= Your instructions =
Using the entries below, output exactly the lines from the one containing "Given: Click the Karel Novotný row" through the final line, both included, and no others.

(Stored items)

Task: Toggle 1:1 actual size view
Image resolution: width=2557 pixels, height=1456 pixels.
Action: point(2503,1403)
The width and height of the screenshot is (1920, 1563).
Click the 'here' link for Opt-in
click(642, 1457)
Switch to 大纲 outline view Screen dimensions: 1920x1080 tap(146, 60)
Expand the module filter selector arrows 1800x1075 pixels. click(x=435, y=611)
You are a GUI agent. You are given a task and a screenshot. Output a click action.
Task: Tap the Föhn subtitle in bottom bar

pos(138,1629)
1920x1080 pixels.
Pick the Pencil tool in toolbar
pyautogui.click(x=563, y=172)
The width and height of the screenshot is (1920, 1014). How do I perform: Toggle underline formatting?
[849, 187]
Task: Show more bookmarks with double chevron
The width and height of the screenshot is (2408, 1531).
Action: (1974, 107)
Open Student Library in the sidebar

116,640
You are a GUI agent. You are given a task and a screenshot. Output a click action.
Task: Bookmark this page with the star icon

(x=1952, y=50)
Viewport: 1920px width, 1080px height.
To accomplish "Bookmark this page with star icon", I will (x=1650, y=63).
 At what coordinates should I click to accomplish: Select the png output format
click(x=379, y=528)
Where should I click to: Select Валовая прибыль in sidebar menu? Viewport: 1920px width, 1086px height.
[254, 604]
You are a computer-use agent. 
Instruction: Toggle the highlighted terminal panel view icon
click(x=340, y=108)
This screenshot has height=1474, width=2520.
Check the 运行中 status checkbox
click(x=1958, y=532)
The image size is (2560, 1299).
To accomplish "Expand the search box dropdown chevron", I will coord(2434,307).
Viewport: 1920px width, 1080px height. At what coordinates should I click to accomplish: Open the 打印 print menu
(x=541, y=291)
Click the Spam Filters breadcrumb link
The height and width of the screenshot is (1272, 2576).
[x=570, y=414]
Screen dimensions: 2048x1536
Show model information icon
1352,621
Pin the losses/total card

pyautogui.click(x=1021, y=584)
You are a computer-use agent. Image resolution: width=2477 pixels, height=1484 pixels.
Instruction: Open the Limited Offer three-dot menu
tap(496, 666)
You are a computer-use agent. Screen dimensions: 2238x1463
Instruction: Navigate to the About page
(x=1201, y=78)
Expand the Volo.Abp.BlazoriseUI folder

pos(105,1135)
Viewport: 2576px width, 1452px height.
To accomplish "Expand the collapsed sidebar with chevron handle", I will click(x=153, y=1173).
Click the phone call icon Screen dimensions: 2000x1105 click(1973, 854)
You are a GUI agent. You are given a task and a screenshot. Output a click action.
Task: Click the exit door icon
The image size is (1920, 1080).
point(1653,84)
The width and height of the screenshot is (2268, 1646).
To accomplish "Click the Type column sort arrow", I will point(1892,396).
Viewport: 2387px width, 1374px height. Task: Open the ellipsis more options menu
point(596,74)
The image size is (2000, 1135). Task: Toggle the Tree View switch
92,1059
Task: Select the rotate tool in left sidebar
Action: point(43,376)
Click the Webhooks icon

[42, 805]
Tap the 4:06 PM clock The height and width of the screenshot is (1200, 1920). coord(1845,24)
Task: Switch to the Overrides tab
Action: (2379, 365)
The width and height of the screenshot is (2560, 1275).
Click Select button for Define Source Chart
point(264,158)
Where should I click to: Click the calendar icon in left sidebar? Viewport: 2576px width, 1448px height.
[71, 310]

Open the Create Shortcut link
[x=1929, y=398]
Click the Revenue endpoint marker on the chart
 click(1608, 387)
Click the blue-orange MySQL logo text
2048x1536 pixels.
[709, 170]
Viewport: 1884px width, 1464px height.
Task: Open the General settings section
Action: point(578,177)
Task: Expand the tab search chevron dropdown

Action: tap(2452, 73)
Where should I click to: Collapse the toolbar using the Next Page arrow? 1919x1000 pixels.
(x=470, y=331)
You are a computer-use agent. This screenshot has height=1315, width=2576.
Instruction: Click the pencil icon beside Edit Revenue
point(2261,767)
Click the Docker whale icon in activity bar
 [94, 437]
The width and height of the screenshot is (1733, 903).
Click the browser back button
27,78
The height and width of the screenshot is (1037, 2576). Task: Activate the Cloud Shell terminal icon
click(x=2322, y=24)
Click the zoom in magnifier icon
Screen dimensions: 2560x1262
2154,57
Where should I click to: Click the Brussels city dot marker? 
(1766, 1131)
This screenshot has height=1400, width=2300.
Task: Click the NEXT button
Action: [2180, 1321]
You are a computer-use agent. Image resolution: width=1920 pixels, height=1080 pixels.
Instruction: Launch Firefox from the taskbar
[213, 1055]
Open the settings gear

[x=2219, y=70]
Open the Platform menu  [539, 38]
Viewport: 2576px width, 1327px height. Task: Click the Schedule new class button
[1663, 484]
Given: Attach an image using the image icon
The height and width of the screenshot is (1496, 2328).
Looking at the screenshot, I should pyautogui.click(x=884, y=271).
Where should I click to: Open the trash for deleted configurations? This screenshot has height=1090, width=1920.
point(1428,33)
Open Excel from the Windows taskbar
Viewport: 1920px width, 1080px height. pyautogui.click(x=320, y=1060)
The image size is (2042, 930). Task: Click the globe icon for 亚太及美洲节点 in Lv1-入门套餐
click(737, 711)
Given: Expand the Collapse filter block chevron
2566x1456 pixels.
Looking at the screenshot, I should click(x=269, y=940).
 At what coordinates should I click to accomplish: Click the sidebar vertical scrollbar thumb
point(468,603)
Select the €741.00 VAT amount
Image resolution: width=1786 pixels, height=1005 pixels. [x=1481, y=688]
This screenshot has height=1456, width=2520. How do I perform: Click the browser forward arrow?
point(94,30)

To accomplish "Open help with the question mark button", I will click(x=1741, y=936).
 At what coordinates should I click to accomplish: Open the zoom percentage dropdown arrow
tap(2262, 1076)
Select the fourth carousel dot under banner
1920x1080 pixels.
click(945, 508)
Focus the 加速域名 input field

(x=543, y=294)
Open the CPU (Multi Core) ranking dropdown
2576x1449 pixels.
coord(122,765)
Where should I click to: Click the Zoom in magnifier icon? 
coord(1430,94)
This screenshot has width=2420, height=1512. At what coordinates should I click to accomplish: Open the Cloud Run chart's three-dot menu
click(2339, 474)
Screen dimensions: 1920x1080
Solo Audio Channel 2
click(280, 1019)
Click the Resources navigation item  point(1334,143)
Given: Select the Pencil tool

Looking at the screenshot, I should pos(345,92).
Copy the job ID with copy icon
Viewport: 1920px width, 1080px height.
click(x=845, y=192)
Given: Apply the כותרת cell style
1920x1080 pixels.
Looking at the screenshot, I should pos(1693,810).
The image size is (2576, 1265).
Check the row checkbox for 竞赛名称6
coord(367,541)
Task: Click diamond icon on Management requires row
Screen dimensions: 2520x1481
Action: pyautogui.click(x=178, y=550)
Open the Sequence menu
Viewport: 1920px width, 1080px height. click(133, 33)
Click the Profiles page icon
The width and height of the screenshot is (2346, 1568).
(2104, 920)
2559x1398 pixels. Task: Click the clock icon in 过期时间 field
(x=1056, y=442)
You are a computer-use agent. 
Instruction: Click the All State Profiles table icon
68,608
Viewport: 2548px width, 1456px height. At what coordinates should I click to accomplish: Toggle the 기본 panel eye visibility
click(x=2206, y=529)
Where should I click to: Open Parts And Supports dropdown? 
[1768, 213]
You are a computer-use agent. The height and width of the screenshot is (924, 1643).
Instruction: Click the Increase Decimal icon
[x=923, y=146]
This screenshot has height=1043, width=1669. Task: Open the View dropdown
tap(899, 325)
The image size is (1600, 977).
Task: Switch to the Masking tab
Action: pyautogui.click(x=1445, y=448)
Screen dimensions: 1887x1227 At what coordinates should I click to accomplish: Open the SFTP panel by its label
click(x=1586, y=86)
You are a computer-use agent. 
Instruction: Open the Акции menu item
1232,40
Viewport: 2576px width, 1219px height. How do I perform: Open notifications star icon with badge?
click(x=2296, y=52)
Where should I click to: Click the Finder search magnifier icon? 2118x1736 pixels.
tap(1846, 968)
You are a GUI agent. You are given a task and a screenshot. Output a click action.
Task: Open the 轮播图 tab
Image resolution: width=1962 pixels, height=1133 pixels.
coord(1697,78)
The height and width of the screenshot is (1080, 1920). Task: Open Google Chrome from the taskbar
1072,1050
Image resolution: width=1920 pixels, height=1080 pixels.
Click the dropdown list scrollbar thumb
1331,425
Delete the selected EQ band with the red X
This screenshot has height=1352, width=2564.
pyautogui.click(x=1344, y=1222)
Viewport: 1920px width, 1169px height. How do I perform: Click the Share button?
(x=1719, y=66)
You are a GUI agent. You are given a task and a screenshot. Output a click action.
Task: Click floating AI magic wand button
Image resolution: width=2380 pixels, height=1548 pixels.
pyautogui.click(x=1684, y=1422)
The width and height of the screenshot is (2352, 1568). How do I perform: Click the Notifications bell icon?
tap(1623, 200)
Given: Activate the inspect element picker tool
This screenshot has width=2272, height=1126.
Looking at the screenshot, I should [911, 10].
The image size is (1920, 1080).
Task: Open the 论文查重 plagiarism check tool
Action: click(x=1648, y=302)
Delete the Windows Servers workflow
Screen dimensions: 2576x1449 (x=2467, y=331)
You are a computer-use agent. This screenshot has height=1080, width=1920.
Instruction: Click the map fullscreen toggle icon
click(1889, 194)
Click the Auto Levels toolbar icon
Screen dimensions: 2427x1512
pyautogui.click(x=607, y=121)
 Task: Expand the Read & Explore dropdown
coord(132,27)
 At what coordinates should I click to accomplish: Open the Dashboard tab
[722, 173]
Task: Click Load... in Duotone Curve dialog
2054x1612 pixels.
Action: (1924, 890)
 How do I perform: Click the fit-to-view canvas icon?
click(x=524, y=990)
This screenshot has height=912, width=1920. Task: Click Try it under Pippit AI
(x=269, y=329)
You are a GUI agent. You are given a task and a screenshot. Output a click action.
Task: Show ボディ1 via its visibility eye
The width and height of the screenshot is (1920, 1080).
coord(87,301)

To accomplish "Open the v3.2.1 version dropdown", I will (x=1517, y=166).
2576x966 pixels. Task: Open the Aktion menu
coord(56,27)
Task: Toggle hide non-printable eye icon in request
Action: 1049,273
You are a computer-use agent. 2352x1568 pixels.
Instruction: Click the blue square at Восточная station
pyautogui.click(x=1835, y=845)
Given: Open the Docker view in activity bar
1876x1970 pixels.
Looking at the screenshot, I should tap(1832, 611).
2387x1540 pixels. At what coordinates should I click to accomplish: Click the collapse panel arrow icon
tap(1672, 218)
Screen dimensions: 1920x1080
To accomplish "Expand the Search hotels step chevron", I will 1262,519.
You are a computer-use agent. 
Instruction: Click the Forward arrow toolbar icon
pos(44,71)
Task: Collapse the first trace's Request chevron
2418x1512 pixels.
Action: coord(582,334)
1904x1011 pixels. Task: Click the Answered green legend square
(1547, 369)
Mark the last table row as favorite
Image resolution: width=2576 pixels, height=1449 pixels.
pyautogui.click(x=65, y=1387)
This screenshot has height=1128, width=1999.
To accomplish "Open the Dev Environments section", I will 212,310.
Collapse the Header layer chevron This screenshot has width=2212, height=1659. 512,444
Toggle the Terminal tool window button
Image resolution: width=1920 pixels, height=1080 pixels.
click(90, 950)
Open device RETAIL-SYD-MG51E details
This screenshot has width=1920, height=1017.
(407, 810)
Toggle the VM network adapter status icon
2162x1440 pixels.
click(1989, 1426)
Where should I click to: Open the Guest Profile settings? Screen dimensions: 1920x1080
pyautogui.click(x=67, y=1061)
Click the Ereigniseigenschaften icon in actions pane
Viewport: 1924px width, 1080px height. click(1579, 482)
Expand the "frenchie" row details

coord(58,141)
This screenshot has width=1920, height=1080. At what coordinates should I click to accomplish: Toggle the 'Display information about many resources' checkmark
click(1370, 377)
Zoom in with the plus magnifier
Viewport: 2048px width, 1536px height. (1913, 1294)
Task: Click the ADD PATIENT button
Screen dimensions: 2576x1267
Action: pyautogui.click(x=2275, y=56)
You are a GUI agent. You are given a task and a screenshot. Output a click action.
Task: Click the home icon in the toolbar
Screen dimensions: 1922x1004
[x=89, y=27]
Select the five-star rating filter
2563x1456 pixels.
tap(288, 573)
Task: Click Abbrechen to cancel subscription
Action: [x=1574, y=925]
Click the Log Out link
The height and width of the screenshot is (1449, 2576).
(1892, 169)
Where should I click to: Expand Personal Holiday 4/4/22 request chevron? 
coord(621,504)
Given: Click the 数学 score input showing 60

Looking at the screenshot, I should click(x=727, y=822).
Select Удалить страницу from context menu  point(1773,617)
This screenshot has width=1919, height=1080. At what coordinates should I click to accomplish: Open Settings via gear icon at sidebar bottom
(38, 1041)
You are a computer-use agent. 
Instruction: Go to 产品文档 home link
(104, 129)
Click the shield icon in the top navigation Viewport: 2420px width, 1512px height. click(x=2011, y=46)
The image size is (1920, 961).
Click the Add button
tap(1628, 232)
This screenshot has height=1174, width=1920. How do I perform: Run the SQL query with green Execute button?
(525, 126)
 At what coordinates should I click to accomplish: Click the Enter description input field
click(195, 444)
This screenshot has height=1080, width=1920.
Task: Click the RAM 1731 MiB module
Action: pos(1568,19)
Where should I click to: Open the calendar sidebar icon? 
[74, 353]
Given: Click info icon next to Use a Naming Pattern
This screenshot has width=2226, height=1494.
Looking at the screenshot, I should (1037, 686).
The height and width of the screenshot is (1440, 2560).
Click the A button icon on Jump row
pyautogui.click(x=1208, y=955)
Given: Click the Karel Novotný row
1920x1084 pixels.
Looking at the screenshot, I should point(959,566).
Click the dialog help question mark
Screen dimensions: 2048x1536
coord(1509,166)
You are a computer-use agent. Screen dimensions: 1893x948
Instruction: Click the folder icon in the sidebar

= Response to this exercise =
Given: Click the Karel Novotný row
1920x1084 pixels.
Looking at the screenshot, I should point(959,566).
Click the dialog help question mark
Screen dimensions: 2048x1536
coord(1509,166)
You are a computer-use agent. Screen dimensions: 1893x948
Instruction: Click the folder icon in the sidebar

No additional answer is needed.